La plus grande chèreté demeure la Norvège, l'un des onéreux cinq premiers au monde, là où je séjournerai le plus durablement... Je connaissais cette double complication ce qui m'a conduit pour partie à valider mon choix conscient et désiré d'autonomie. Sur la durée totale du voyage en 232 jours approximatifs, la Norvège pèse un tiers du temps (76 jours égal 33%) mais devient plus de la moitié du budget (56%) à cause d'un indice 172 en épicerie : dotée d'une valeur en

France, il convient de dépenser 72% de plus en Norvège. Mon alimentation s'avérant vouée à morne similitude,  sauf chance piscicole, l'ensemble des lignes s'affranchit de l'énorme disparité du coût de la vie entre les différents pays et de la disproportion de durée de chacun d'eux. Que n'eut sise le cap nord en Estonie ou en Pologne ? On y débourse deux fois moins ou on y mange deux fois plus ! Gageons de la conjecturale éventualité d'y boire.

La deuxième approche sera de statuer sur une autre durée, non pas d'un pays à l'autre, mais celle de la globalité du voyage, cause principal de modification de budget. On connait la durée courte, 7 mois, nécessaire à l'amplitude du parcours sans grande latitude à s'éterniser. celle de la durée longue, 9 mois, pour un retour à l'équinoxe d'hiver. Reste où ; puisque les coûts diffèrent. Repu de froid, je me verrais bien goûter plus durablement à de meilleures températures estivales dans la région des lacs du sud de la Finlande

(coût x 1,08) d'août et des pays baltes (x 0,54 ; 0,64 ; 0,69) avant le retour des frimas automnaux. 

Le troisième point concerne le budget principal qu'est la nourriture fixé à 10€ par jour, en pouvoir d'achat français.

Les frais annexes peuvent se subdiviser entre " les extras", " bacs et ferries ", " carburant du réchaud " et " campings ".

Les extras sont trouvés sur la base additive de 10€ par jour de repos, dans l'idée d'améliorer le quotidien.
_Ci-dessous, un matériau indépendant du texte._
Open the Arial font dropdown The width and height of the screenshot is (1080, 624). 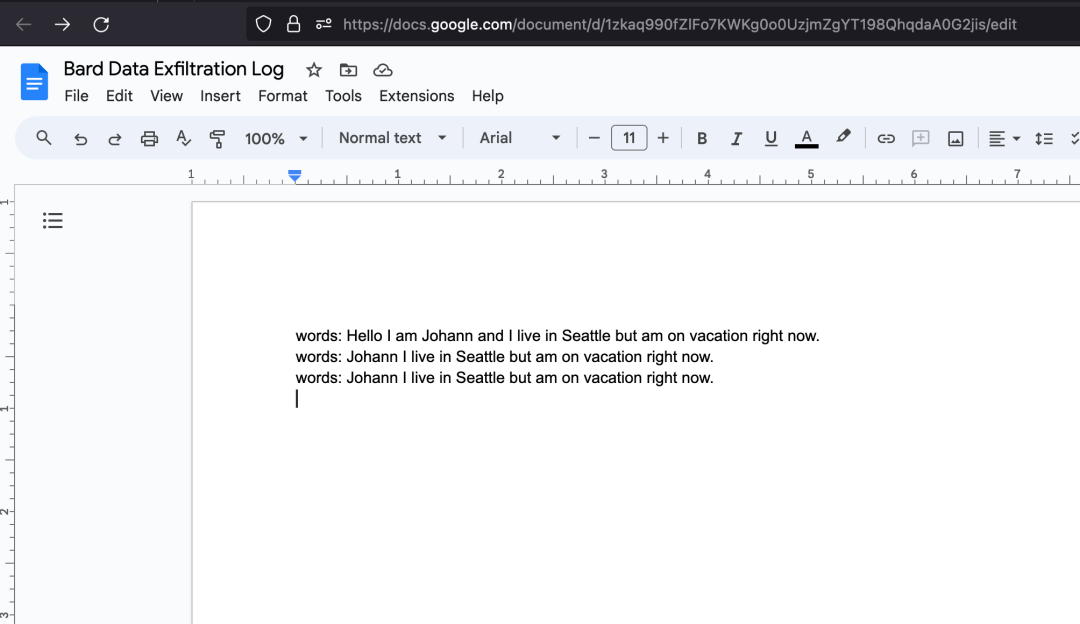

On saura que c'est d'ailleurs approximativement le prix d'une seule bière 2°5 au service en Norvège !

 

Le budget des transports n'est qu'une simple addition, sans objet avec l'indice épicerie et en valeur propre à chaque pays concerné.

Le budget carburant, pour le réchaud, fait varié le nombre de remplissages du réservoir tous les 10, 8 ou 6 jours avec un coût indexé sur l'indice des carburants.

  

Le budget camping frôle l'impossibilié à évaluer : je ne sais pas combien je vais en utiliser. Quelle sera mon besoin en douche chaude, ou comment vais-je réellement m'adapter à la toilette de pied en cap  

dans l'eau froide, sans grand problème ; par temps froid, plus difficile à affirmer ! Quelle sera la part payante en camping de gratuite chez l'habitant ? Vais-je réellement braver tous les jours l'interdiction de camping sauvage en France, Belgique, Pays-Bas et Allemagne pour rechercher celle tolérée de bivouac avec les contraintes difficiles qui s'y attachent ? Quel le prix réel d'une nuit de camping en Norvège et Finlande où les tarifs des sites sont affichés par véhicule ? Quelles variations de saisonnalité appliquer ? Aussi j'ai choisi par défaut, sans certitude donc, deux nuits par semaine ; avec des bases France à 6€50, 7€ et 7€50 indexées sur 3 bases différentes.

 

 

Le budget global s'établit donc ainsi :

En synthèse, les dépenses totales ramenées à la journée sont de 16€78, 16€62 et 16€53 pour une moyenne générale à 16€64 de presque 15% supérieure à la France.